When you try your hardest to carve out a life for yourself somewhere, only to abruptly end up with nothing to show for it years later, the desire to just drop out of the whole race makes a lot more sense. Wanderlust is an agreeable comedy that peters out halfway through, but it presents a believable case for why two people with no innate hippie impulses would become infatuated with and join life in a rural collective or, as its charismatic leader Seth (Justin Theroux) insists on calling it, an "intentional community." Wain's film, which he wrote with Marino, presents a pair of dimensional, empathetically drawn characters in George and Linda, two people who when finally made to take time for introspection realize how many grievances and unhappinesses they've been burying inside themselves. None of the other characters are close to as fully realized, whether they be patchouli-wafting free-love advocates or depressed, alcoholic suburban housewives, and the film tends to abruptly downshift whenever its focus moves from George and Linda to something else, like a late, perfunctory plotline in which Elysium is threatened by local developers who want to bulldoze it in order to build a casino. It's funny and sweet when it's about a couple trying to figure out their place in the world, and for the most part broad and too easy when looking for laughs in Elysium's day-to-day philosophy.

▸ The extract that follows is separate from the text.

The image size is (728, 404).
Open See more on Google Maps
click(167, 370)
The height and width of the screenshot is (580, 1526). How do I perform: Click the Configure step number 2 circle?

As a director, Wain has earned his place on the cult comedy pantheon with 2001's Wet Hot American Summer, which built a following after bellyflopping into theaters over a decade ago. Wanderlust is more standard issue than that one, lacking its abrasive elements but also seeming unlikely to improve with repeated viewings. It's initially George's idea to return to Elysium and give life there a two-week test drive, but it's Linda who really takes to it, and the midsection of the film is episodic and hit-or-miss as Linda embraces life as a poncho-wearing flower child and catches Seth's eye while George grows disillusioned with truth circles and sharing everything. Some of the scenes -- a hallucinogenic trip on ayahuasca tea or strategic displays of wine-making nudist Wayne's (Joe Lo Truglio) prodigious penis -- are funny, but others, including many with Theroux's bloviating New Age guru whose knowledge of the outside world drops off after the '90s, fall flat. Wanderlust's comedic interest in Elysium and its inhabitants seems to go as far as George's attachment to the place. It's great to visit, but it's not long before you want to leave.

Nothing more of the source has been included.